INSTRUCTIONS FOR THE TASK — Exactly as they appear below, repeat the lines from the one with "Toggle dark mode" through the one with "Open the Mesa", and no others.

___ INPUT ___

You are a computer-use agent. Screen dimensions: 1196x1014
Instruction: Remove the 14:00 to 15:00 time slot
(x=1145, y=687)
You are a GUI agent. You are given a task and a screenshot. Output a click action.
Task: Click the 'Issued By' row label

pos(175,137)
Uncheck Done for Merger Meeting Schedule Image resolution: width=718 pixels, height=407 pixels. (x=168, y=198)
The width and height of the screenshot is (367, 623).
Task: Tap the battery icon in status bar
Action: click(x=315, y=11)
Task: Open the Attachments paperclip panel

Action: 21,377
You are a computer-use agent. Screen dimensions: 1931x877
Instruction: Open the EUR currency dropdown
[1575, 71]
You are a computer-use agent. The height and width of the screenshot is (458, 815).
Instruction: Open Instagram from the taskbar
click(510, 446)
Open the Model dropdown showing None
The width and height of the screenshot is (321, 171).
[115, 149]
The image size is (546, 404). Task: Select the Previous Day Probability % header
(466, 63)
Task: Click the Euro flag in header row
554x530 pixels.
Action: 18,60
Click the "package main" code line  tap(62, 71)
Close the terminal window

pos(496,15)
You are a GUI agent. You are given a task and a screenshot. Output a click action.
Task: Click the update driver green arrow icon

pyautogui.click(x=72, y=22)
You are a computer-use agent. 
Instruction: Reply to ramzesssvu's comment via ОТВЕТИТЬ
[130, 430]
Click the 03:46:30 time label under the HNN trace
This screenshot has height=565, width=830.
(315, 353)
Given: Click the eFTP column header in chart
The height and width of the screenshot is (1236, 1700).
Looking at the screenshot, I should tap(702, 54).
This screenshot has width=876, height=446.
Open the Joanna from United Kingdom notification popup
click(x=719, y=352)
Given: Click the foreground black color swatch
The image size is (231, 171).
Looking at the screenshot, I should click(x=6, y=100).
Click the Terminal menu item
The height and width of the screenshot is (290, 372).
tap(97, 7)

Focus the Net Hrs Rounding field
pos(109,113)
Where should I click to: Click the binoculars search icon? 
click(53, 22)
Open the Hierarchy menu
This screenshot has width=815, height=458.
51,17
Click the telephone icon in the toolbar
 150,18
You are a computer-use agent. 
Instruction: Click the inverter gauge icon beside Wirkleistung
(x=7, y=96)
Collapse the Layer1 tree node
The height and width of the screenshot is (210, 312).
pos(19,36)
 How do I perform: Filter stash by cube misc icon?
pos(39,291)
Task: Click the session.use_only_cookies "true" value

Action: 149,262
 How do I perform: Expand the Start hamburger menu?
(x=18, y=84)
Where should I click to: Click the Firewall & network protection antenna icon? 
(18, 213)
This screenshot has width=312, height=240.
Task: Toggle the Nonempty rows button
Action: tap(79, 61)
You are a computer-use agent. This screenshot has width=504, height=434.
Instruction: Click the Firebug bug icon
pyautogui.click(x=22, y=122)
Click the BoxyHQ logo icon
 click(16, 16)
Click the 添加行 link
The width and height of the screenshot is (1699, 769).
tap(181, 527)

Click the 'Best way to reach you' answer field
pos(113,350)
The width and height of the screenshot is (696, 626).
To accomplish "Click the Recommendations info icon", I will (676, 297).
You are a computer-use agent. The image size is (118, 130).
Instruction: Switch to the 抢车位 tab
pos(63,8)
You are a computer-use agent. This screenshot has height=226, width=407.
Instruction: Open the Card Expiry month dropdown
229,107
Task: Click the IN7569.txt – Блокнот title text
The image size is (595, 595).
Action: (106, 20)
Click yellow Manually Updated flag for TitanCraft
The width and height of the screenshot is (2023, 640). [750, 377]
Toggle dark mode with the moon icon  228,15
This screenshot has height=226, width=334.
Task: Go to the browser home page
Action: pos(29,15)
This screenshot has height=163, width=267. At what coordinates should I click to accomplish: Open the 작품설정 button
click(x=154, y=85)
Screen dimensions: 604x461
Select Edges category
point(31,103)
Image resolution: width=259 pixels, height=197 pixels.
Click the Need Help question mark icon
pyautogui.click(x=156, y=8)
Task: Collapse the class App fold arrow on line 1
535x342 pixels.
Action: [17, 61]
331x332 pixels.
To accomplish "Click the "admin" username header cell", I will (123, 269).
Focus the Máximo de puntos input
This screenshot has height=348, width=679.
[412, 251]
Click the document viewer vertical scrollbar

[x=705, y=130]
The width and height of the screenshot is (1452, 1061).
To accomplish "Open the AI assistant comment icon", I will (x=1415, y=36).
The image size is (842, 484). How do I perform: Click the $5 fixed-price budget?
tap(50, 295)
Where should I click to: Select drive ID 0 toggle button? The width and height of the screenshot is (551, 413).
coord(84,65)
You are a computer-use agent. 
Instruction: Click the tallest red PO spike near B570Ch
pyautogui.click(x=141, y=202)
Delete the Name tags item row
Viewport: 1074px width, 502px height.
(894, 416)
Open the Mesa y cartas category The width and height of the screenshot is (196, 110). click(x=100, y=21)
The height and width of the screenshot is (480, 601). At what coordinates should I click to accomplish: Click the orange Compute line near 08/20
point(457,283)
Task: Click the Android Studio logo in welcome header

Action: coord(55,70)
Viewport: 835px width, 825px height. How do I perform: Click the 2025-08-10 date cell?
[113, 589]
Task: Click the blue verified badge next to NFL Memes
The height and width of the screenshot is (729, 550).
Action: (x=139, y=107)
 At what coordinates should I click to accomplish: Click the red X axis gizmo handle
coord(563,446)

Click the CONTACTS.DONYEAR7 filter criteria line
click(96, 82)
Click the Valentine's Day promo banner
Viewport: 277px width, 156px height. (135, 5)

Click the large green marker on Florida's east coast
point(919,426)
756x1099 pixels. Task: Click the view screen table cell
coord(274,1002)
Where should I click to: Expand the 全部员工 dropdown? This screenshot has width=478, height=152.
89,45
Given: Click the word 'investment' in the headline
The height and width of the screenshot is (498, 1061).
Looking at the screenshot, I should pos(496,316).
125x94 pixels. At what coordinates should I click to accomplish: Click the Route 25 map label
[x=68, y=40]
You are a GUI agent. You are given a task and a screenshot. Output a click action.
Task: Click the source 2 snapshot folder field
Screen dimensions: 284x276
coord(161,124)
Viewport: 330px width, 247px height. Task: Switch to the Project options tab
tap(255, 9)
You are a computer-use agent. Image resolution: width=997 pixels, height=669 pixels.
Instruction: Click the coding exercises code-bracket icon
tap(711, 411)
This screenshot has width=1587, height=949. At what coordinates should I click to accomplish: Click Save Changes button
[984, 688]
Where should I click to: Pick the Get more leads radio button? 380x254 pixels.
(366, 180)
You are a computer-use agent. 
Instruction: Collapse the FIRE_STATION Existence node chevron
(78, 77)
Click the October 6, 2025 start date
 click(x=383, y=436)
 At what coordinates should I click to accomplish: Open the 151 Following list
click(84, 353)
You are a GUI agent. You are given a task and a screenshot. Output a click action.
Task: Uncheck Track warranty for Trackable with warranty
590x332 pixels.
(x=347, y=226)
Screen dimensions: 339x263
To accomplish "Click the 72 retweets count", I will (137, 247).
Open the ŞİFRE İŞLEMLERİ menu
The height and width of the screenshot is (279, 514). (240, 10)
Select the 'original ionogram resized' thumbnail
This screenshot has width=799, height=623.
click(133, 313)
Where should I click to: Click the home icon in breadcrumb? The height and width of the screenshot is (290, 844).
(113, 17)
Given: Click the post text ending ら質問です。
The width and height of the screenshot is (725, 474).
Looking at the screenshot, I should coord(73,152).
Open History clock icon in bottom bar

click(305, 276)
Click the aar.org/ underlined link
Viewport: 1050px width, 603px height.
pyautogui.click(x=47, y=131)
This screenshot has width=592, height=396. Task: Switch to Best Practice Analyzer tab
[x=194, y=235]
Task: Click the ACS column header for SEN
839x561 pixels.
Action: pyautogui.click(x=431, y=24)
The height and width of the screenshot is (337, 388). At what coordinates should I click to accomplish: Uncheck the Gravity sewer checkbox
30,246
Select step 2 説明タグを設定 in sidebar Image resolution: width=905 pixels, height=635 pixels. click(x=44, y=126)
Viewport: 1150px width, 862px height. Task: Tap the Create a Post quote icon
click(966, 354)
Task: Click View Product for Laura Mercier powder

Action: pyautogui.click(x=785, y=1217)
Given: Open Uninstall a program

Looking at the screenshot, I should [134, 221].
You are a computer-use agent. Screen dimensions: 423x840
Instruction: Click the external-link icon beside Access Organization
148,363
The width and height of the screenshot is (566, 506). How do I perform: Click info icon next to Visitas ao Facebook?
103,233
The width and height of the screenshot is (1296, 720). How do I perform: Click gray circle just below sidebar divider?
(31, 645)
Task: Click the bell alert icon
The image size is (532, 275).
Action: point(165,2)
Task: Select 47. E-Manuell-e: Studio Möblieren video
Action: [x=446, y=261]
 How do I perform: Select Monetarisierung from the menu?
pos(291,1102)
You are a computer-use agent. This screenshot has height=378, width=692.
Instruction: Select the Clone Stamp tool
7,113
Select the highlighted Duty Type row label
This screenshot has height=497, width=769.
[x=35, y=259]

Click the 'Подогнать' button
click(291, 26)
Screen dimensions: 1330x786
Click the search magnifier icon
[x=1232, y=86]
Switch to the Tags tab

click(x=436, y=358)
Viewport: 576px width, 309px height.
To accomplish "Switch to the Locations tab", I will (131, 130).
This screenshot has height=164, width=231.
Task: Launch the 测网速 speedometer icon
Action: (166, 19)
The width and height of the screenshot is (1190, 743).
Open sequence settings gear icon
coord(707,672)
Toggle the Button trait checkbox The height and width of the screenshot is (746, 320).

___

TASK RESPONSE —
Toggle dark mode with the moon icon  228,15
This screenshot has height=226, width=334.
Task: Go to the browser home page
Action: pos(29,15)
This screenshot has height=163, width=267. At what coordinates should I click to accomplish: Open the 작품설정 button
click(x=154, y=85)
Screen dimensions: 604x461
Select Edges category
point(31,103)
Image resolution: width=259 pixels, height=197 pixels.
Click the Need Help question mark icon
pyautogui.click(x=156, y=8)
Task: Collapse the class App fold arrow on line 1
535x342 pixels.
Action: [17, 61]
331x332 pixels.
To accomplish "Click the "admin" username header cell", I will (123, 269).
Focus the Máximo de puntos input
This screenshot has height=348, width=679.
[412, 251]
Click the document viewer vertical scrollbar

[x=705, y=130]
The width and height of the screenshot is (1452, 1061).
To accomplish "Open the AI assistant comment icon", I will (x=1415, y=36).
The image size is (842, 484). How do I perform: Click the $5 fixed-price budget?
tap(50, 295)
Where should I click to: Select drive ID 0 toggle button? The width and height of the screenshot is (551, 413).
coord(84,65)
You are a computer-use agent. 
Instruction: Click the tallest red PO spike near B570Ch
pyautogui.click(x=141, y=202)
Delete the Name tags item row
Viewport: 1074px width, 502px height.
(894, 416)
Open the Mesa y cartas category The width and height of the screenshot is (196, 110). click(x=100, y=21)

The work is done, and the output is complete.